SPD-Wahlkampf
Attacke in Anthrazit

Frank-Walter Steinmeier ist der mit Abstand beliebteste Politiker der SPD. Nun soll der Außenminister der Großen Koalition seine hohen Sympathiewerte bei den Landtagswahlen in Punkte für die SPD ummünzen. Viele in der SPD fürchteten, Steinmeier sei nicht bissig genug für den Wahlkampf. Doch in Hessen beweist er das Gegenteil.

KASSEL. Nur anderthalb Stunden dauert die Fahrt über die A 7 von Würzburg nach Kassel. Doch irgendwo an der hessischen Landesgrenze, unweit der alten Bischofsstadt Fulda, muss Frank-Walter Steinmeier ein Erweckungserlebnis der besonderen Art gehabt haben.

Beim Neujahrsempfang der SPD im fränkischen Weindorf Eibelstadt hatte der weißhaarige Vizekanzler eine Zwischenbilanz der Großen Koalition gezogen. "Ein kleiner Klaps auf den Hintern der Union" sei manchmal nötig. Aber insgesamt arbeite man in Berlin "sehr, sehr ordentlich zusammen", versicherte er vor den örtlichen Honoratioren.

Nun steht der zweite Mann der SPD vor 1 200 jubelnden Genossen in der Kasseler Stadthalle. Hinter dem Rednerpult haben die Lokal-Rocker Rodgau Monotones ("Erbarmen, die Hesse komme") ihr Schlagzeug aufgebaut. Auch Steinmeiers Stimme ist druckvoll. Sie hat den Schröder-Sound. Sie geißelt den "brutalstmöglichen Populismus" des Ministerpräsidenten Koch, stichelt gegen die Kanzlerin, die sich "auf diese Linie einschwören" ließ und lobt die rot-grünen Regierungsjahre: "Wir waren es, die den Karren aus dem Dreck gezogen haben!"

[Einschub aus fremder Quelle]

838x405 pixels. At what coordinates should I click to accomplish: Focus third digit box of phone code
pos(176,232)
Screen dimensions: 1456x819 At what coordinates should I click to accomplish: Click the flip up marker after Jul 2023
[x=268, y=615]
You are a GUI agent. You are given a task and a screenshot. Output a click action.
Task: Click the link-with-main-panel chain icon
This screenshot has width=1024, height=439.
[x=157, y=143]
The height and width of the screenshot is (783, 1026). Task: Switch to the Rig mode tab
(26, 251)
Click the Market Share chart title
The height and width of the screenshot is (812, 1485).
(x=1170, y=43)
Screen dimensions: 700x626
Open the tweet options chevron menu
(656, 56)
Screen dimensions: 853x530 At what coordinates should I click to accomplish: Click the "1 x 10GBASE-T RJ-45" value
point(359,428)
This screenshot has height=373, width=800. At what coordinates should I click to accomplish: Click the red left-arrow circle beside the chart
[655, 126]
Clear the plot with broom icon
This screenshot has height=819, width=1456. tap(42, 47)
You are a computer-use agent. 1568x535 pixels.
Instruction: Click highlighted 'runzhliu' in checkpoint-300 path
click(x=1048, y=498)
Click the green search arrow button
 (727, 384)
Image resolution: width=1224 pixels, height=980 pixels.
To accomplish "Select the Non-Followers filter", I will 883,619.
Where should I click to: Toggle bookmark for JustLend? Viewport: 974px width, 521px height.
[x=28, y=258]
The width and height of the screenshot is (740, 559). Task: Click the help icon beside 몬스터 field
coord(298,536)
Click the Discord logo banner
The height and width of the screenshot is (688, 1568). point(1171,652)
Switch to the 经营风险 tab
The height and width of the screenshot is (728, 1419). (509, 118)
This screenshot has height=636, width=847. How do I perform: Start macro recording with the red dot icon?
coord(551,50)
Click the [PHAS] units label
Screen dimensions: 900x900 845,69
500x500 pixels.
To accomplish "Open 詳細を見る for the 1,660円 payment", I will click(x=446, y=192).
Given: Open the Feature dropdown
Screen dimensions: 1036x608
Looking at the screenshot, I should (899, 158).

So also hört es sich an, wenn Deutschlands oberster Diplomat zur Attacke ausholt. "Kann der das überhaupt?" hat mancher in der eigenen Partei zuvor zweifelnd gefragt. Schließlich ist Steinmeiers politische Vita eher ungewöhnlich verlaufen. Er ist der mit Abstand beliebteste Politiker der SPD. Sechs Jahre lang hat er die Regierungsarbeit koordiniert. Im Oktober wurde er mit 86 Prozent zum stellvertretenden Parteichef gewählt. Dem Votum des Volkes musste sich der Jurist mit dem Ruf des effizienten und verlässlichen Verwaltungsmanns aber noch nie stellen. Nun soll er bei den Landtagswahlen in Hessen und Niedersachsen seine hohen Sympathiewerte in Punkte für die SPD ummünzen.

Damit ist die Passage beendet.